In his research, McDougall found that most of the worlds greatest runners use barefoot running as part of their training. In fact, he brings to light studies which reveal a direct relationship between how much you spend on your running shoes and the likeliness that you’ll experience a running related injury. A study published in the American Journal of Sports Medicine (1989) reported that “Runners in shoes that cost more than $95 were more than twice as likely to to get hurt as runners in shoes that cost less than $40.” This barefoot thing was really making sense to me but running straight out skin to dirt did sound a little painful and dangerous. Just as I began questioning if I’m really tough enough to ditch my sneaks, McDougall totally sold me on the Vibram FiveFinger running shoes. Their complete lack of support and thin rubber sole frees your feet to work the way nature intended, allowing you to reap all the benefits of running barefoot while protecting your skin. I immediately went online and found three stores nearest me who carried them. I had it all planned out to buy a pair the very next day.
Well, it’s a good thing I called ahead because as it turns out, tens of thousands of others had come to the same conclusion: I MUST have these hideous looking freaky toe shoes. Vibram apparently didn’t anticipate the impact that this book would have on their business because according to a rep from one running store, the company “has a 10,000 back-order waiting to be filled” and it would be months until they had my size. What a buzz kill.

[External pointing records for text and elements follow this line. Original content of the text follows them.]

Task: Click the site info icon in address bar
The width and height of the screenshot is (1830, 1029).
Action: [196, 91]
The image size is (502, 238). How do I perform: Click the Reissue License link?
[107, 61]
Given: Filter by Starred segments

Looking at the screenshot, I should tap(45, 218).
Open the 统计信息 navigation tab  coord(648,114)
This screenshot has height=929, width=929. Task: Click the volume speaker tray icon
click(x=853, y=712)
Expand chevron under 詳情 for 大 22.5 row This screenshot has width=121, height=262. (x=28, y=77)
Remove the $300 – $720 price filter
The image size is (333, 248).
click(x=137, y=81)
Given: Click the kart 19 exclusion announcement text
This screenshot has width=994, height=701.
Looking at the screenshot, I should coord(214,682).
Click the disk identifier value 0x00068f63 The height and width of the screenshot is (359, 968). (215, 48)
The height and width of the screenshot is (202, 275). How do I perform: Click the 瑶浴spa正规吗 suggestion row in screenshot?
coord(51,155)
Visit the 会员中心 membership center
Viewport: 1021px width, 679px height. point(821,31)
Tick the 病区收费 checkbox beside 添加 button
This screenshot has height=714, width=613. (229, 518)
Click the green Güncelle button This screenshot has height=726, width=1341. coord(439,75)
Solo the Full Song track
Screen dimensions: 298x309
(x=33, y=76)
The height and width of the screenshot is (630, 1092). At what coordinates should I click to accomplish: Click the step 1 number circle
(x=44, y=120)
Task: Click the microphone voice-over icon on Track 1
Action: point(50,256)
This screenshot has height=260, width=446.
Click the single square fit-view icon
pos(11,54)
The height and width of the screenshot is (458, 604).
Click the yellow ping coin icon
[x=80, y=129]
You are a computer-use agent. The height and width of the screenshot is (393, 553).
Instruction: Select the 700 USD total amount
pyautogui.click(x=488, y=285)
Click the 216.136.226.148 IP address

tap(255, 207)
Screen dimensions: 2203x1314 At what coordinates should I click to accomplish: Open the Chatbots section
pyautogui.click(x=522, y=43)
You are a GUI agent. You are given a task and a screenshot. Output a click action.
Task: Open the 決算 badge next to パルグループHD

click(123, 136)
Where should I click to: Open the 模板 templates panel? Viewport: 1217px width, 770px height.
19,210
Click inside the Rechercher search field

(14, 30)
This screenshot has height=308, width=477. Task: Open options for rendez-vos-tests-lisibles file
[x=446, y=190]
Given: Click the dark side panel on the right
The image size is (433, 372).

Although… as I stared longingly at the $100.00 FiveFinger, it dawned on me that they look an awful lot like my surf booties. Hmmm. Why not give it a try? With way too little research, I headed to the breathtaking trails of Castle Rock State Park with my trail shoes on and my surf booties in hand. My plan was to run mostly in my trail shoes with about 2-3 ten minute intervals in the booties on uphill or flat terrain. I’d read that your first barefoot run will make your calves quite sore, so you should ease into it gradually. About 6 minutes into round two with the booties, the muscles around my ankles started feeling fatigued and I felt a tiny twinge of pain in my heel. Oh no! Was this all a big mistake? What was I thinking going out in my surf booties on rugged trails? I switched back to my trail shoes and focused on maintaining good form with tall posture and a short stride. Thankfully everything felt fine, so I went for round 3 with the booties on the last 10 minutes of the run. Amazing.
As I drove home my feet felt as if they’d been awaken from a long hibernation. They felt alive. I have yet to discover the soreness that will follow, but I’m optimistic about the long term possibilities that suddenly seem to have opened up. I’ve always loved distance running but considering the foot and knee pain that had plagued me in the past, I was doubtful that I’d ever race another ultra. But now… that little thought I’d had about running a 50 miler is starting to look like it might actually be possible. Perhaps I’m putting too much faith in this barefoot running frenzy. Or maybe this is the beginning of something huge.